藪の間から弘文洞跡が見える。今からおよそ140年前、耕地を開拓するため、養老川の支流・蕪来川(夕木川)を川廻しした際に造った隧道の跡である。

弘文帝と十市姫にゆかりの深い高塚や筒森神社の傍を流れ、本流に注ぐ合流点にあることから弘文洞と命名された。しかし、昭和54年(1979)に頭頂部が崩壊した。

再び川を渡る。渡り終えたところで振り返ってみた。川の流れは依然として穏やかである。

やがて竹藪が現れ、中瀬キャンプ場の敷地の中を通り過ぎると、三たび川を渡る。

朱色の太鼓橋・観音橋を左に見て元の温泉街の道路に出る。

養老川を遡っていくと滝がいくつもあって滝巡り遊歩道がある。

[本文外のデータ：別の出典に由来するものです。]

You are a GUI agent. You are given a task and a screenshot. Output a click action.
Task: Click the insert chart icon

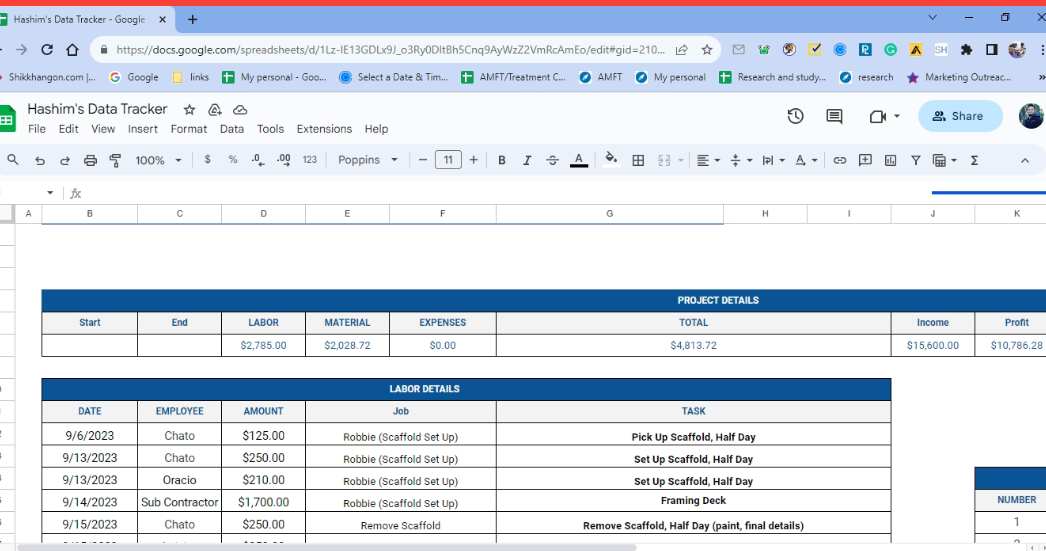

一番大きな粟又の滝は、全長100mあって房総一を誇り、養老の滝とも呼ばれる。
12月も下旬になるとモミジもすっかり影を潜め見る影もないが、12月上旬までは紅葉で渓谷は赤く色づくという。

粟又の滝から小沢又の滝まで、下流に向かって養老川沿いに約2kmの自然遊歩道がある。

ところが遊歩道の一部が崩落により、残念ながら半年ほど前からほとんどが通行止めとなっている。